Interest Adjustment Date:
Most lenders prefer to have mortgage payments come due on the first of the month. But if your home purchase closes on another date, the funds are disbursed on that date. In order to keep your regular payment date on the first of the month, lenders ask you to make an interest adjustment payment. It's paid on the closing date by cheque or by deduction from the mortgage advance and covers the interest owed for the number of days between the closing date and the end of the month.
Land Transfer Tax:
A tax that is levied (in some provinces) on any property that changes hands.
Lump Sum Payment:
An extra payment that you make to reduce the amount of your mortgage. This is the same as pre-paying, which is determined by the prepayment clause in your mortgage.
Mortgagee/Mortgagor:
Mortgagee is the lender; mortgagor is the borrower.
Mortgagee/Mortgagor:
Mortgagee is the lender; mortgagor is the borrower.
Mortgage Broker:
A company or individual who helps the homeowner find the right financing to buy a property. A broker does not actually lend money but seeks out a lender and arranges the mortgage terms. This may include negotiating with the lender for the best possible deal for the homebuyer.
Mortgage Life Insurance
This form of insurance pays the outstanding balance of your mortgage in full if you die. This is different from home or property insurance, which insures your home and its contents.
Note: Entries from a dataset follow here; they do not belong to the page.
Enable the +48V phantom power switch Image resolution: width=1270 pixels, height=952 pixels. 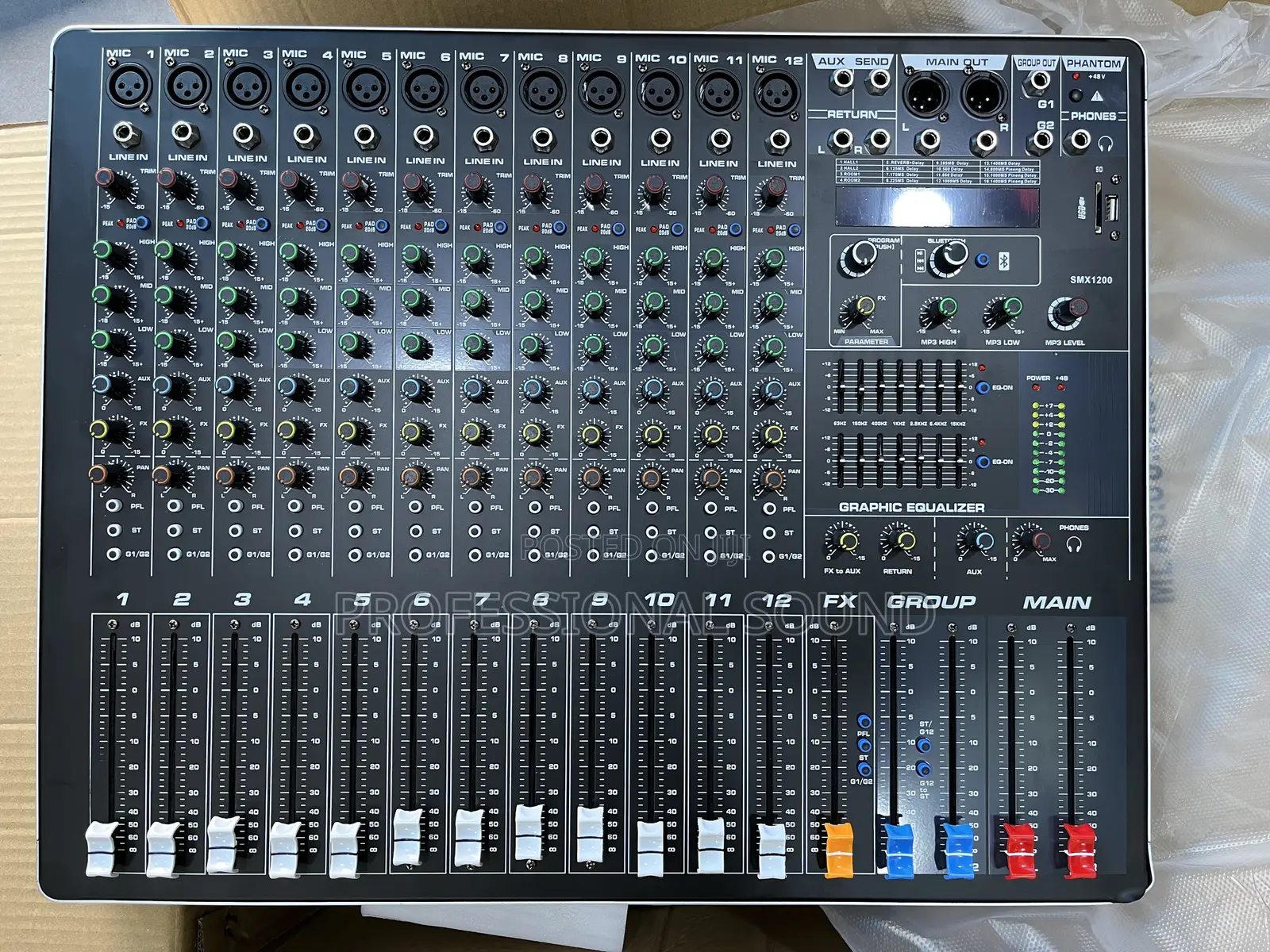click(1076, 96)
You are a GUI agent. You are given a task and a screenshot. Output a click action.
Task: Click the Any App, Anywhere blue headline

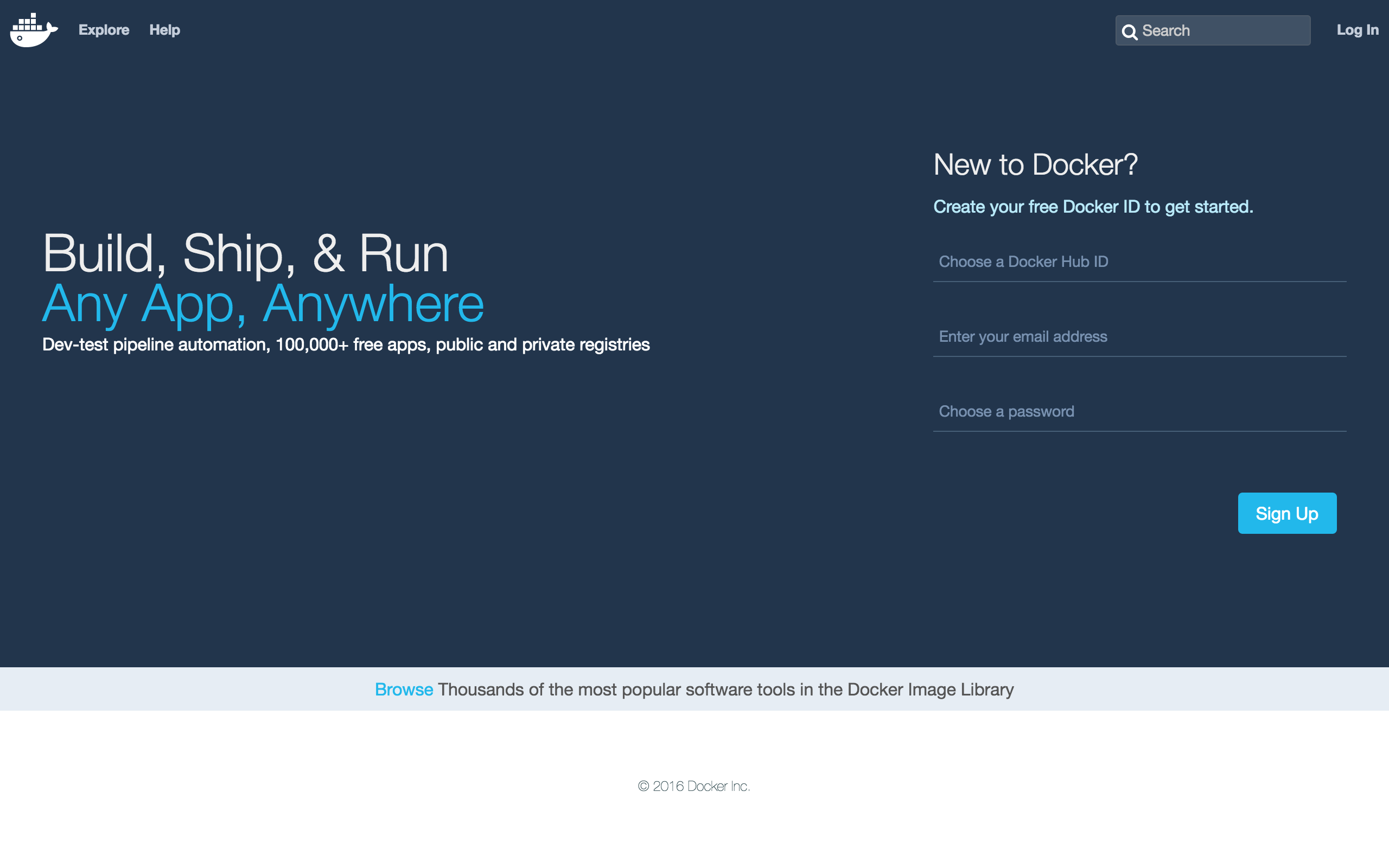[x=263, y=304]
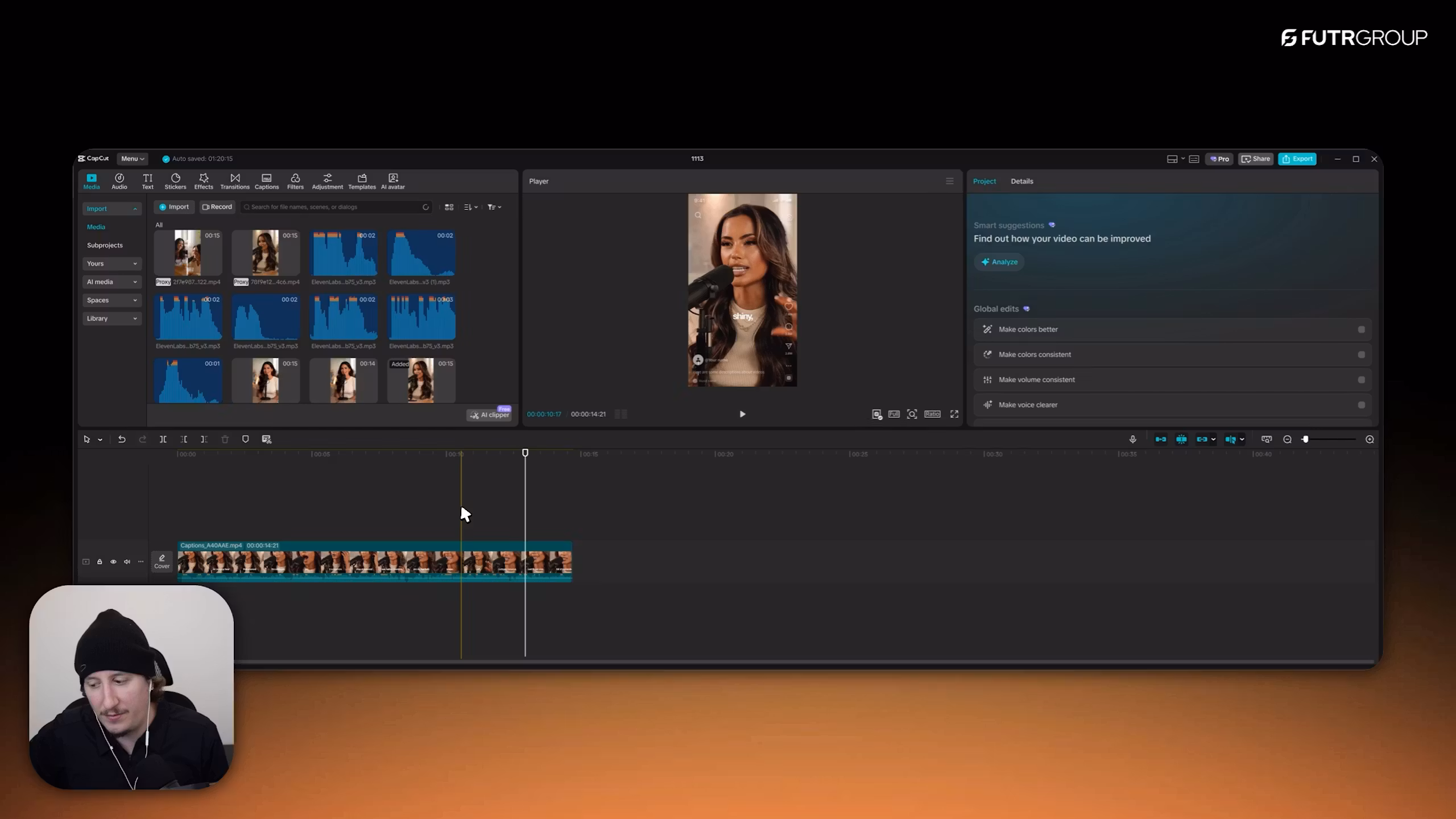The height and width of the screenshot is (819, 1456).
Task: Mute the video track audio
Action: [127, 561]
Office to Purchase/Conditional Offer:
A written contract outlining the terms under which the buyer agrees to purchase the property. There may be conditions attached to the offer, for example: offer being subject to arranging the mortgage or selling a home.
Portability:
The ability to transfer your mortgage, including rate and terms, from your existing property to a new property.
Prepayment Clause:
A clause in a mortgage agreement that lets you pay off all or part of the mortgage before the maturity date.
Rate Commitment:
How long a lender is willing to offer you the prevailing interest rate. Can vary from 30 to 180 days.
Refinancing:
Increasing the amount of your current mortgage, at a new interest rate. The term of the new mortgage must be equal to or greater than the term remaining on your current mortgage.
Renewal/Renewing:
Once the original term of your mortgage expires, you have the option of renewing it with the original lender or paying off all of the outstanding balance.
Sales Taxes:
Taxes applied to the purchase cost of a property. Some properties are sales tax exempt (GST and/or PST), and some are not. For instance, residential resale properties are usually GST exempt, while new properties require GST. Always ask before signing an offer.
Service Charges:
The extra costs payable for hooking up hydro, gas, phone, etc. to a new address.
Tax Hold Back:
When your property taxes are included with your mortgage payments, your lender will hold back funds from your disbursement to cover interim or final taxes payable to the municipality. The amount depends on the month the mortgage was funded and on the dates when interim and final taxes are due. Hold backs are used to pay for the current year's taxes, while your monthly tax installments are accumulated in an account to pay for the next year's tax bills.
Term:
The length of time a mortgage has been committed for. The interest rate usually remains constant during this term unless the commitment states otherwise.
Variable Interest Rate:
A variable interest rate floats or varies during the term of the mortgage. If the interest rate increases, then more of your payment goes toward the interest and less towards the prinicipal.
Weekly and Biweekly Payments:
You can usually choose to make your mortgage payments once a week or once every two weeks. This accelerates the reduction of your mortgage because you are making the equivalent of one extra monthly payment per year. Reducing the outstanding balance of your mortgage at this faster rate saves you interest.